ICYMI: Our Social Media Posts This Week — Aug. 2 – 8, 2015

Below is a review of the posts (on Facebook, LinkedIn, and Twitter) from the past week.  You can check out the full posts by clicking on the links.

On Sunday 8/2/15 the post listed 6 legal requirements employers should watch in 2015. So what are they? (1) More accommodation for pregnant employees. (2) Breast-feeding in the workplace. (3) Minimum wage exceptions. The other 3 are in the post.

TAKEAWAY: There are so many things that an employer must be aware of and watch out for that one’s head can spin, but certain areas garner more attention than others from those charged with enforcement. It only makes sense for employers to look more carefully at those areas too.

The post on Monday 8/3/15 was about a lawsuit accusing Tata of favoring South Asians and discriminating against American workers. Hmmm. The suit was filed in federal court in CA by a non-South Asian employee claiming that 95% of the 14,000 Tata employees are South Asian or mostly Indian, such that the workforce is grossly disproportionate. The suit says that Tata discriminates by hiring from those holding H-1B visas (which are primarily for those from India), mostly hiring South Asians when hiring domestically, and disfavoring the few non-South Asians employees in placement, promotion and termination. The suit seeks class action certification. Tata plans to “vigorously defend” the allegations.

TAKEAWAY: Numbers don’t lie; when your workforce is disproportionate and you either don’t care or don’t do anything about it, you may be in legal hot water.

In the post on Tuesday 8/4/15, we asked when is an employee legally working? The question is simple, but the answer not so much. The answer is important though as it can affect employers and employees under many laws, both state and federal. After a bit of history, the post talks about a federal case in which casino security guards had to remain on premises, monitor two-way radios, and respond to emergencies during their meal breaks. The court focused on whether the meal time benefitted primarily the employer or employees. For the court’s decision, go to the post.

TAKEAWAY: Just as proper classification as an employee or contractor is important, so too is whether what the person is doing is compensable or not.

The post on Wednesday 8/5/15 was about the importance of documenting performance. I know you’ve heard me say it before, but I will again: in real estate it’s location location location, and similarly in the employment arena, it’s document document document. Whether using paper and pen(cil) or doing it electronically, make sure to document things about the person’s performance. If you take an adverse action and there is nothing to support it, your back will be against the wall. In the case in the post, Addiel, a hotel chef, was not the best of employees BUT his employer did not document anything in his personnel file. And as if that wasn’t enough, Addiel also alleges that the hotel’s GM of HR told him he was “no longer capable to work at the line because you are old”. Suit was brought for age discrimination; the hotel argued that his termination was based on poor performance but when there was no substantiation, the court ruled against it. (It didn’t help that the hotel didn’t follow its own disciplinary policy either.)
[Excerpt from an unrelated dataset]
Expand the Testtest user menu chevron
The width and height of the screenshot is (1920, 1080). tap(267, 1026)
TAKEAWAY: To withstand allegations of illegal discrimination, make sure adverse employment actions are based on performance and that the personnel file contains support for the action.
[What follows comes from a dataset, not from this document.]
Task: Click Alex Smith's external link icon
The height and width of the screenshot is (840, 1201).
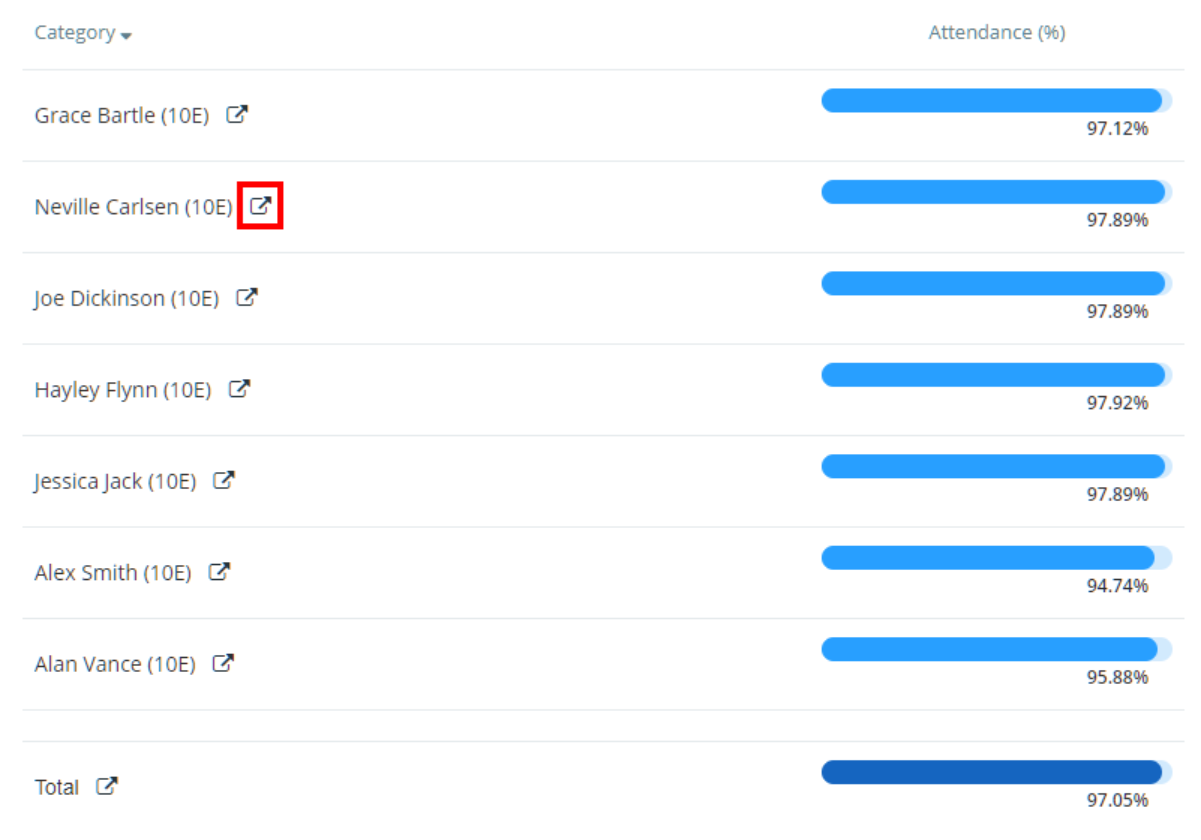Action: click(x=220, y=570)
The post on Thursday 8/6/15 asked who doesn’t like non-competes? The answer seems to be that nobody dislikes them or, conversely, everyone (or at least every employer) wants them. For all employees, not just managerial employees usually associated with non-compete agreements. Make sure you know what the law requires in order that a non-compete be held valid and enforceable (otherwise is no point in having one).

TAKEAWAY: Non-competes are legal agreements and, as such, you should have them prepared by an attorney to cover the specific facts of each position; otherwise you are jeopardizing the enforceability of the agreement.

The post on Friday 8/7/15 told us about a former Harvard professor suing for sex discrimination in tenure denial. The suit, brought under Title IX, alleges that she was denied tenure, retaliated against, paid less, and given less work space because of her advocacy work involving victims of sexual assault. More details about the allegations are in the post. The professor alleges that when questioned by her, Harvard admitted that her political activities contributed to the negative tenure review (and resulting dismissal). However, Harvard’s legal counsel now says that there is no merit to the allegations.

TAKEAWAY: Some employers must be concerned not only with Title VII (and the anti-retaliation provisions of other statutes), but also Title IX.

Finally, the post yesterday 8/8/15 was about when volunteers become employees under anti-discrimination laws. The post links to an article written by my colleague and Connecticut attorney Dan Schwartz; he talks about this in the context of CT law, but it can be applied generally to PA relationships too. The question is, “when that person is carrying out important functions related to the mission of the agency and acting under the direct supervision of the leadership of the agency, can claims of discrimination be brought ….” The CT court faced with the question decided that what matters in determining whether the person was an employee is whether and how s/he was remunerated. The post gives more details on what could constitute remuneration for these purposes.

TAKEAWAY: As in other areas of the law, just because you decide someone is in a position other than employee does not make it legally so; to be sure, discuss the situation with a lawyer well-versed in employment law (or literally pay for the consequences).